If you pull off with another driver who enraged you or who you enraged, you’ll engage in anything but a chat. The best case scenario is a shouting match where one or both of you realizes someone has probably called the police already. You get back in your vehicles and go on your “merry” ways. The worst case scenario involves physical violence with the possibility of weapons entering into the picture. If someone is injured or worse, the original infraction will probably seem very minor compared to possible court time and jail time – that if you weren’t on the wrong side of the weapon.
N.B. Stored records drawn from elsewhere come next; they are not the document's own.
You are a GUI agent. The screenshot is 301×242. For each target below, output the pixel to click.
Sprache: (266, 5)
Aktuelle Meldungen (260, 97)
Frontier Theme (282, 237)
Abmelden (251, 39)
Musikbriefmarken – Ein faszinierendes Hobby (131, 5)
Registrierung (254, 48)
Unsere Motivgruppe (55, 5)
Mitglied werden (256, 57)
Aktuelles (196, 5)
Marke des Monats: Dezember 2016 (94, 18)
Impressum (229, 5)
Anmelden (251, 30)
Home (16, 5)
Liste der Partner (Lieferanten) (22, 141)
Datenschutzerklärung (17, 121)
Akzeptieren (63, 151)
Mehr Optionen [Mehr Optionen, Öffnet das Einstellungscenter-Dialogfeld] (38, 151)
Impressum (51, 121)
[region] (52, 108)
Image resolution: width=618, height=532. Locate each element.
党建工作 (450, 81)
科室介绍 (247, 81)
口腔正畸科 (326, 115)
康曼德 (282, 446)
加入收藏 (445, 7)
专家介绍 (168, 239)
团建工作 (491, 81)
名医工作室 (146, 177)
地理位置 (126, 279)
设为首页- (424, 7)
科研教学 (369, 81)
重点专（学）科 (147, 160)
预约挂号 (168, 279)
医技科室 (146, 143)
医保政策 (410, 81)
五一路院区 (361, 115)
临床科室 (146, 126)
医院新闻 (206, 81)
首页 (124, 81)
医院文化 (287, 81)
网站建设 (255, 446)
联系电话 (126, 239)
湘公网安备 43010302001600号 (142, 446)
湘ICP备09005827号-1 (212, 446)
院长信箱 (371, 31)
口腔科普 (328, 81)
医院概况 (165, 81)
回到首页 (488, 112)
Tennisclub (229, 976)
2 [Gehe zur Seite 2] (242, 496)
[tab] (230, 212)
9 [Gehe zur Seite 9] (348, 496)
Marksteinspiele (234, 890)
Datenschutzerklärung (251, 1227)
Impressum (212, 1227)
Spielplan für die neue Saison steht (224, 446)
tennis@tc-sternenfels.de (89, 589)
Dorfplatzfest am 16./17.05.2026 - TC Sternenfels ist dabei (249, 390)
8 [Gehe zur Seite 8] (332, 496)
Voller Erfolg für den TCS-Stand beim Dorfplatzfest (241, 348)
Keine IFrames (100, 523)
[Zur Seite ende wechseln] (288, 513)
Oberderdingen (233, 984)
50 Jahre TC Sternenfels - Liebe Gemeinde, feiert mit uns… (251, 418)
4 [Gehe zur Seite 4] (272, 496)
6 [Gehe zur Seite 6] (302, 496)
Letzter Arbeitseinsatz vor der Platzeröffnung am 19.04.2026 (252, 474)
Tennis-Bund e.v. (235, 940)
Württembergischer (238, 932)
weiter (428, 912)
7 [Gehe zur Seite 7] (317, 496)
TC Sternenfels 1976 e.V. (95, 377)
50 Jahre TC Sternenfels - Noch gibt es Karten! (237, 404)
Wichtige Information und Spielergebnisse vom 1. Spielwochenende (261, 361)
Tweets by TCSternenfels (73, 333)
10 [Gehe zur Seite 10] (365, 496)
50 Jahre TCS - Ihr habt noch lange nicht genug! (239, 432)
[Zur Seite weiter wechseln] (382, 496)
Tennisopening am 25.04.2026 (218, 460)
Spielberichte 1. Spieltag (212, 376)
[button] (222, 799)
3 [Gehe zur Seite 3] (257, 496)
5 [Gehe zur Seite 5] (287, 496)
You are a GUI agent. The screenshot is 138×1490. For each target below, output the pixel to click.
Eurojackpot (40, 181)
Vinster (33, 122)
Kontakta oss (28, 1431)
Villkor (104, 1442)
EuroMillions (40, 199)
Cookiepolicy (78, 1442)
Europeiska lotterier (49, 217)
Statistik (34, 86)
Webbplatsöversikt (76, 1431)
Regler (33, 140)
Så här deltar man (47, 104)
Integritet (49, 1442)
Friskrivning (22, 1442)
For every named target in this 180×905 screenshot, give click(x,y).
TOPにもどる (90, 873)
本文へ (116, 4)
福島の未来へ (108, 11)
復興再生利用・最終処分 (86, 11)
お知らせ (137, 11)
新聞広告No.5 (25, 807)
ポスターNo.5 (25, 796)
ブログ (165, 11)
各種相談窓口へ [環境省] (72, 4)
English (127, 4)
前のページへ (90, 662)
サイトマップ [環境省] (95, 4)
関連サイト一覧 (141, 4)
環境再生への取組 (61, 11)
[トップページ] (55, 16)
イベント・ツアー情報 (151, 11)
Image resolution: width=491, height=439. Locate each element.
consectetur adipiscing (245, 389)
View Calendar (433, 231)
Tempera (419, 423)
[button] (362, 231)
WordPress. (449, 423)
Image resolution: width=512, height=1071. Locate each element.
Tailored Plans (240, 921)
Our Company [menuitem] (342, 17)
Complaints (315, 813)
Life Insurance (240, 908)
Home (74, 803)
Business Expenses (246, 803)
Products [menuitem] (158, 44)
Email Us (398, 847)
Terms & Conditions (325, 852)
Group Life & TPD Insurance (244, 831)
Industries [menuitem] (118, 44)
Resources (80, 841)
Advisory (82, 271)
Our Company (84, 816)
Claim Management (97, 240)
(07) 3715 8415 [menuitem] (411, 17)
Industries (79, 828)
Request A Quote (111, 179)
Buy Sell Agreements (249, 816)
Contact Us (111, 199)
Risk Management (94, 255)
Don’t ever be fooled by aggressive driving laws. In many states, you are considered driving aggressively if you break a number of laws within a certain amount of time. If you are extremely angry, this is not at all difficult to do. All of the infractions you would commit put you and drivers around you in danger. Think about the consequences of exceeding the speed limit or following another vehicle too closely. What about changing lanes without signaling, crossing solid lines, or running stop signs? Any of these on their own can lead to a crash. Now consider a combination of those along with a driver who is seeing red – and not much else. What kind of satisfaction could you ever get out of this? We have law enforcement for a reason. If someone poses such a danger that you would risk everything by using your car as a weapon, call the police. You may very well be saving the driver the irresponsible driver cuts off ten minutes from now and a few miles away.